Copy the lines below exactly as they appear, keeping every line in its original order.

# Start of ROWS

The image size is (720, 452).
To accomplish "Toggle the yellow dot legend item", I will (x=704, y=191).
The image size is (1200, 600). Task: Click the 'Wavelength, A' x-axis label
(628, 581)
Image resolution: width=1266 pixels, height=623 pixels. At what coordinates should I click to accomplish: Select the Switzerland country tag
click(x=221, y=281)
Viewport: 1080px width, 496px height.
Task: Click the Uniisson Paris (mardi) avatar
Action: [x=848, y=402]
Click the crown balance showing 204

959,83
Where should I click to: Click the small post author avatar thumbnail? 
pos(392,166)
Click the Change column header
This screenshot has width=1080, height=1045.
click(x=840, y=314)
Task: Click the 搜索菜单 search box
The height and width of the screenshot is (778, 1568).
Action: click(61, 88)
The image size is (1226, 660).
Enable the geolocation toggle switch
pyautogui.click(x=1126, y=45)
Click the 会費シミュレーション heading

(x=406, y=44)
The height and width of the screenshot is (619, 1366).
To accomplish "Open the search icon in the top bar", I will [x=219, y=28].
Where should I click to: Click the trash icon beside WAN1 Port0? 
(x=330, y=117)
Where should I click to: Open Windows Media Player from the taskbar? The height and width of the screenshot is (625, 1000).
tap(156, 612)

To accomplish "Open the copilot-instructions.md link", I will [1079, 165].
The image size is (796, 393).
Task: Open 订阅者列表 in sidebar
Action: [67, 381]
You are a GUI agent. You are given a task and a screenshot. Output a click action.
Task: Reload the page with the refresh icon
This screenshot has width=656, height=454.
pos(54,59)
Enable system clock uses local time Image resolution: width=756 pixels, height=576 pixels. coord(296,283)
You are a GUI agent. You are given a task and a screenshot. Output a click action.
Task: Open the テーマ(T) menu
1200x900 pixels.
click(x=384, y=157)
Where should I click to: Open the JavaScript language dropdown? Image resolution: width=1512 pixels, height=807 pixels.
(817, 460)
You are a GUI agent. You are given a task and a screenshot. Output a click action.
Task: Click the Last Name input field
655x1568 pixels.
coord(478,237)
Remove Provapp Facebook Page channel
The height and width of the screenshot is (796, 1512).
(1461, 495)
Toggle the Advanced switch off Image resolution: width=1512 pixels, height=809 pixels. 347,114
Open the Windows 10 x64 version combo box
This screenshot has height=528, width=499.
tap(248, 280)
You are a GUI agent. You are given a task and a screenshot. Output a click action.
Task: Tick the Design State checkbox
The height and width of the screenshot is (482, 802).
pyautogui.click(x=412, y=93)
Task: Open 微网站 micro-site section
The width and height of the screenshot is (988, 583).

# End of ROWS

EXERCISE SOLUTION:
The image size is (720, 452).
To accomplish "Toggle the yellow dot legend item", I will (x=704, y=191).
The image size is (1200, 600). Task: Click the 'Wavelength, A' x-axis label
(628, 581)
Image resolution: width=1266 pixels, height=623 pixels. At what coordinates should I click to accomplish: Select the Switzerland country tag
click(x=221, y=281)
Viewport: 1080px width, 496px height.
Task: Click the Uniisson Paris (mardi) avatar
Action: [x=848, y=402]
Click the crown balance showing 204

959,83
Where should I click to: Click the small post author avatar thumbnail? 
pos(392,166)
Click the Change column header
This screenshot has width=1080, height=1045.
click(x=840, y=314)
Task: Click the 搜索菜单 search box
The height and width of the screenshot is (778, 1568).
Action: click(61, 88)
The image size is (1226, 660).
Enable the geolocation toggle switch
pyautogui.click(x=1126, y=45)
Click the 会費シミュレーション heading

(x=406, y=44)
The height and width of the screenshot is (619, 1366).
To accomplish "Open the search icon in the top bar", I will [x=219, y=28].
Where should I click to: Click the trash icon beside WAN1 Port0? 
(x=330, y=117)
Where should I click to: Open Windows Media Player from the taskbar? The height and width of the screenshot is (625, 1000).
tap(156, 612)

To accomplish "Open the copilot-instructions.md link", I will [1079, 165].
The image size is (796, 393).
Task: Open 订阅者列表 in sidebar
Action: [67, 381]
You are a GUI agent. You are given a task and a screenshot. Output a click action.
Task: Reload the page with the refresh icon
This screenshot has width=656, height=454.
pos(54,59)
Enable system clock uses local time Image resolution: width=756 pixels, height=576 pixels. coord(296,283)
You are a GUI agent. You are given a task and a screenshot. Output a click action.
Task: Open the テーマ(T) menu
1200x900 pixels.
click(x=384, y=157)
Where should I click to: Open the JavaScript language dropdown? Image resolution: width=1512 pixels, height=807 pixels.
(817, 460)
You are a GUI agent. You are given a task and a screenshot. Output a click action.
Task: Click the Last Name input field
655x1568 pixels.
coord(478,237)
Remove Provapp Facebook Page channel
The height and width of the screenshot is (796, 1512).
(1461, 495)
Toggle the Advanced switch off Image resolution: width=1512 pixels, height=809 pixels. 347,114
Open the Windows 10 x64 version combo box
This screenshot has height=528, width=499.
tap(248, 280)
You are a GUI agent. You are given a task and a screenshot. Output a click action.
Task: Tick the Design State checkbox
The height and width of the screenshot is (482, 802).
pyautogui.click(x=412, y=93)
Task: Open 微网站 micro-site section
The width and height of the screenshot is (988, 583).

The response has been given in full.